Ouais, toutes ces fois-là, moi je m’en rappelle comme si c’était hier. Parce que t’as été un gros morceau dans ma vie… Et que tu l’es encore. Ben oui je sais, tu vas me dire que toi tu t’en criss, que t’es passé à autre chose le jour où j’ai osé juger ton choix de chum. Je sais que je suis peut-être allé trop loin dans mon élan de jeune fille, mais je pense aussi qu’il y a une bonne part de confusion dans tout ça. Parce que si c’était vraiment la bonne chose à faire, je me sentirais bien présentement! Et je te jure que c’est pas le cas, du tout.

Mon amie (si je peux t’appeler comme ça), tu m’as tellement condamné vite. Je t’aime, je m’ennuie de toi à en mourir. Quand je parle de toi, j’ai le moton dans la gorge et sérieusement, j’ai de la peine. Parce que notre amitié était tellement précieuse pour moi. Je ne peux pas croire que tu sois entré dans ma vie, pour que maintenant on en soit rendu à s’éviter complètement. Pis, s’éviter c’est un petit mot. Je le sais que tu m’as totalement bloqué de ta vie. Que tu t’es probablement moqué de mes choix, de mes cheveux ou de mon linge. T’as le droit…

Je sais aussi que y’a beaucoup de monde que j’ai connu qui n’ont été qu’une passe dans ma vie. Et c’était ben correct comme ça. Ils étaient ce dont j’avais besoin à ce moment, et c’était pareil de leur côté. Puis nos chemins se sont séparés en nous laissant des souvenirs mémorables, mais en comprenant que ça ne reviendrait pas. Pourquoi quand je pense à toi, c’est un goût amer qui me vient? Pourquoi est-ce que je m’ennuie autant?!

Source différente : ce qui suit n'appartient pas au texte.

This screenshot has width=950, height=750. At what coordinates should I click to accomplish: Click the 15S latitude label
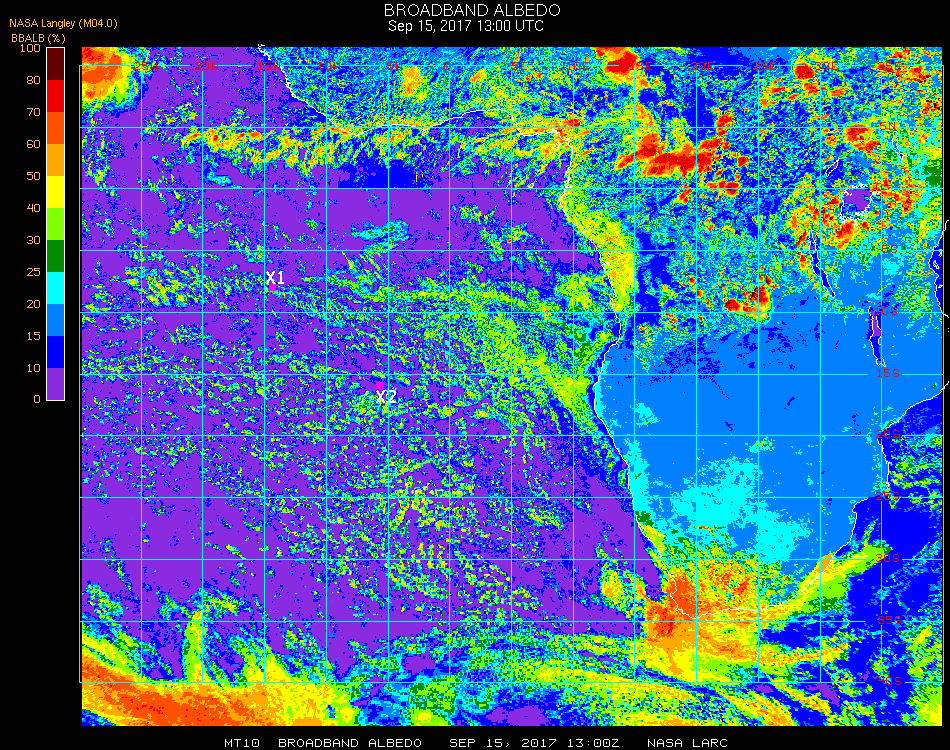point(888,373)
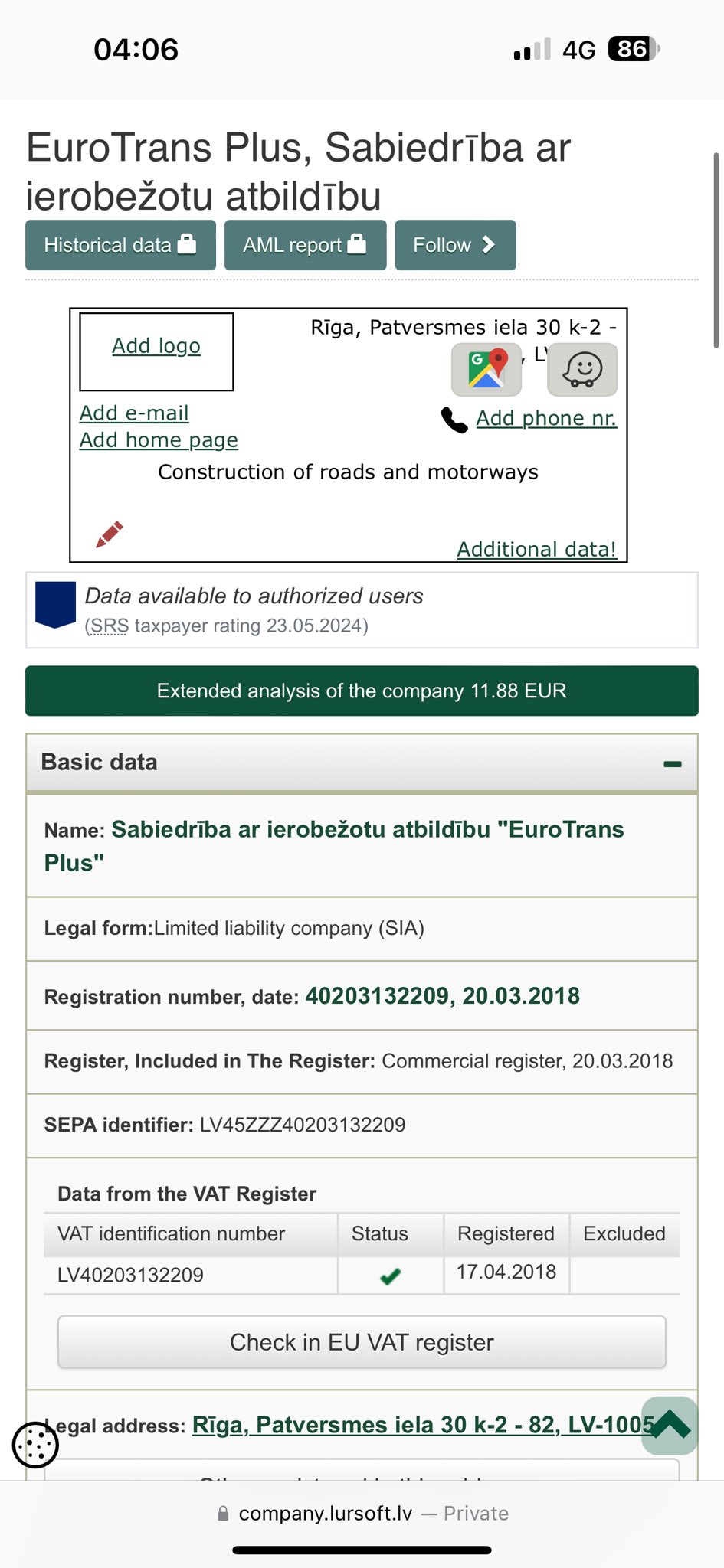
Task: Tap the lock icon in address bar
Action: [x=223, y=1514]
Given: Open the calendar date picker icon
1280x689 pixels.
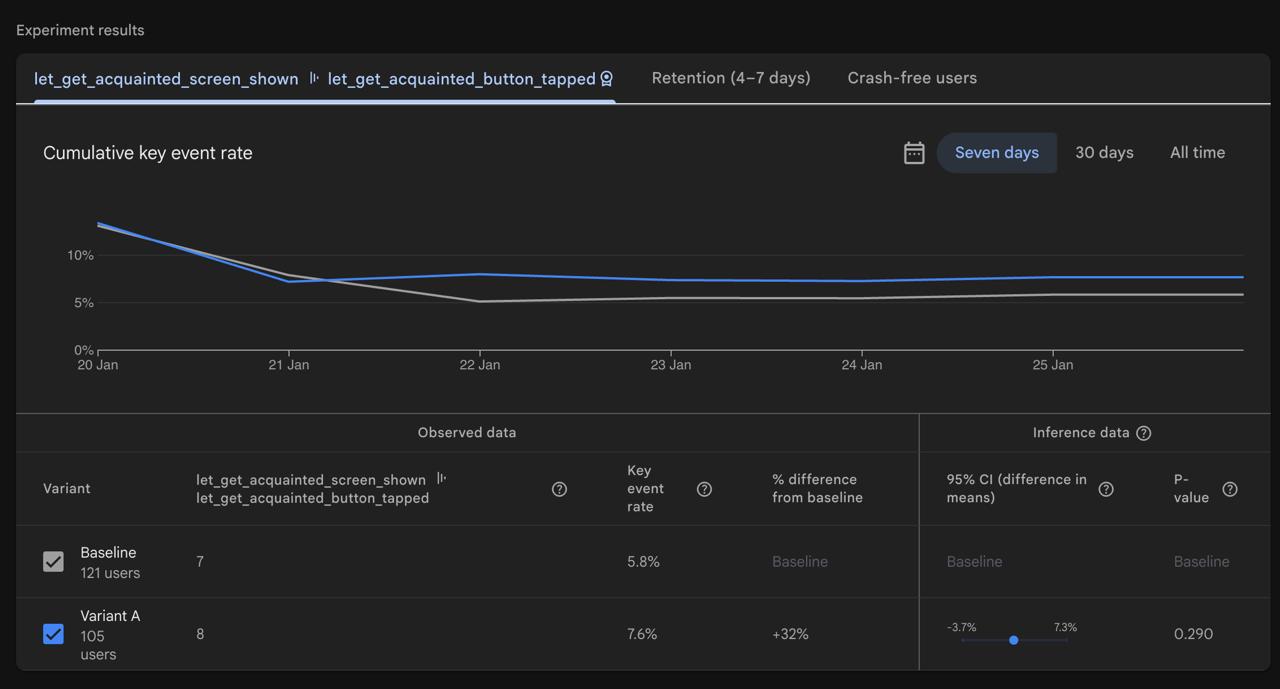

Tout ce que je veux c’est une petite soirée avec toi. À juste se raconter nos vies et boire une bière bien tranquille. Au pire, ce sera malaise pis on partira chacun de notre bord en se disant qu’on a beaucoup trop changé et que ça reviendra pas. Mais fuck, laisse-moi prendre de tes nouvelles. T’es même pas obligé de me pardonner, j’te demande juste de passer par dessus, pour voir. On était pareil, on ne peut pas être devenu si différentes…

Stp, offres-moi une heure de ton temps, un message ou un texto ma perfect.